Page extract:
Ruby's dynamic typing does not mean weak typing—Ruby always requires you to pass objects of the correct type. Java, in fact, enforces types more weakly than Ruby. For example, Java evaluates "4" + 2 as "42", coercing the integer to a string, while Ruby throws a TypeError, telling you it "can't convert Fixnum into String." Likewise, Java, sacrificing correctness for speed, can silently overflow an integer operation, producing weirdness such as Integer.MAX_VALUE + 1, which equals Integer.MIN_VALUE, while Ruby simply expands integers as needed."

These are the similarities and differences we noted down while browsing net trying to compare java and Ruby. [7]

Similarities

As with Java, in Ruby,...

   * Memory is managed for you via a garbage collector.
   * Objects are strongly typed.
   * There are public, private, and protected methods.
   * There are embedded doc tools (Ruby’s is called RDoc). The docs generated by rdoc look very similar to those
     generated by javadoc.

Differences

Unlike Java, in Ruby,...

   * You don’t need to compile your code. You just run it directly.
   * There are different GUI toolkits. Ruby users can try WxRuby, FXRuby, Ruby-GNOME2, or the bundled-in Ruby Tk
     for example.
   * You use the end keyword after defining things like classes, instead of having to put braces around blocks 
     of code.

Short exercise: Could you continue the Ruby and Java comparison above, starting right after its last point about the end keyword?

Recorded information:
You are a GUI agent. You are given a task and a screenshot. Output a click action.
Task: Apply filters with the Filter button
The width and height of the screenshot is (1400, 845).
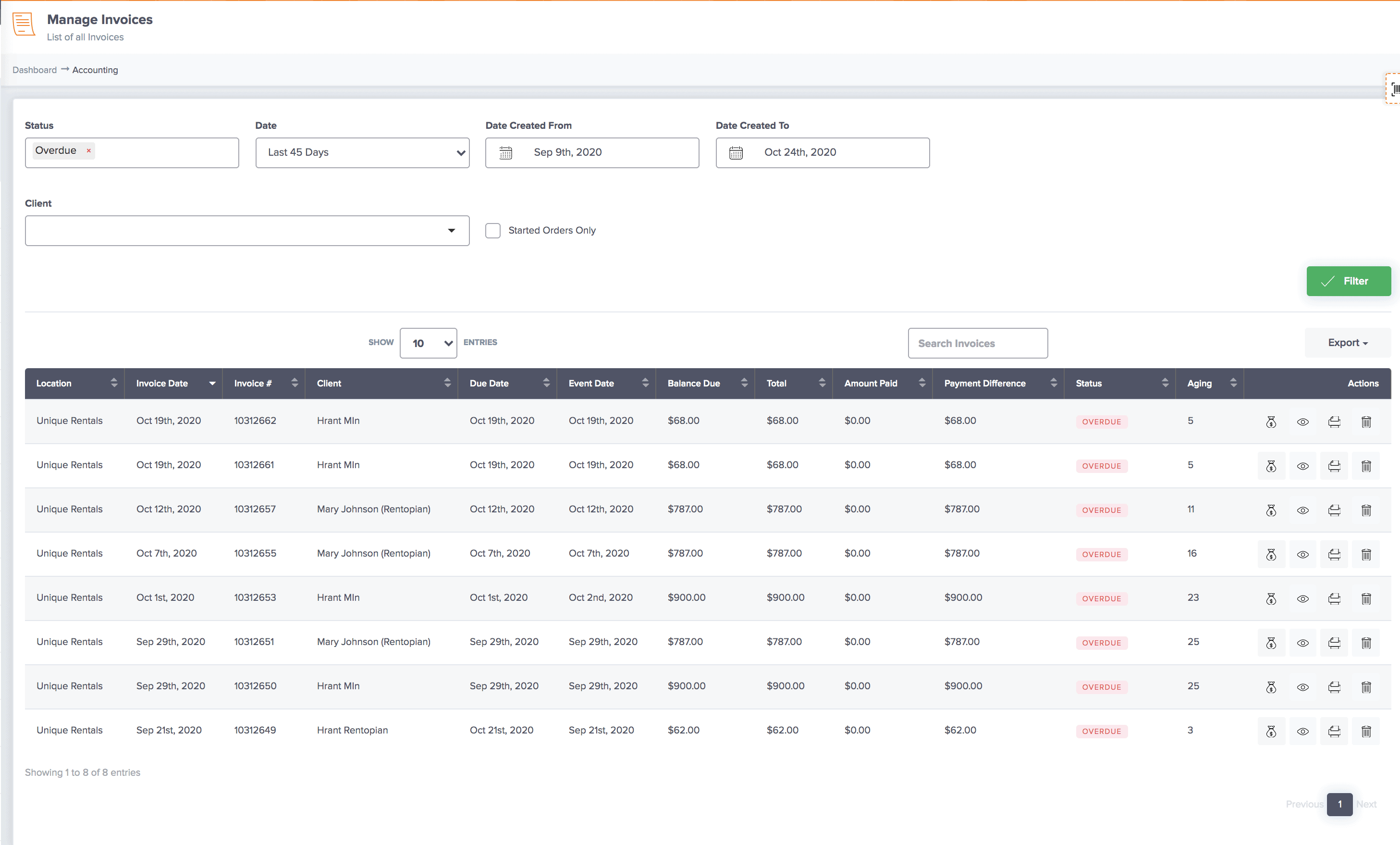point(1349,281)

Response:
   * You have require instead of import.
   * All member variables are private. From the outside, you access everything via methods.
   * Parentheses in method calls are usually optional and often omitted.
   * Everything is an object, including numbers like 2 and 3.14159.
   * There’s no static type checking.
   * Variable names are just labels. They don’t have a type associated with them.
   * There are no type declarations. You just assign to new variable names as-needed and they just “spring up” 
     (i.e. a = [1,2,3] rather than int[] a = {1,2,3};).
   * There’s no casting. Just call the methods. Your unit tests should tell you before you even run the code if 
     you’re going to see an exception.
   * It’s foo = Foo.new( "hi") instead of Foo foo = new Foo( "hi" ).
   * The constructor is always named “initialize” instead of the name of the class.
   * You have “mixin’s” instead of interfaces.
   * YAML tends to be favored over XML.
   * It’s nil instead of null.
   * == and equals() are handled differently in Ruby. Use == when you want to test equivalence in Ruby (equals() 
     is Java). Use equal?() when you want to know if two objects are the same (== in Java).

Conclusion

In our Ruby implementation, the command pattern for undo is coded as a module, which can be included for any class or an object. While in Java, its been implemented as an interface forcing it be implemented by every class that needs this functionality. Also, implementing it as a separate module makes 'do' and 'undo' code to be written only once and any object/class can be extended easily. While in Java, each class that implements this interface must have a separate definition for the code. This has several disadvantages like increases code complexity, size and is generally confusing and tedious to trace or understand the code.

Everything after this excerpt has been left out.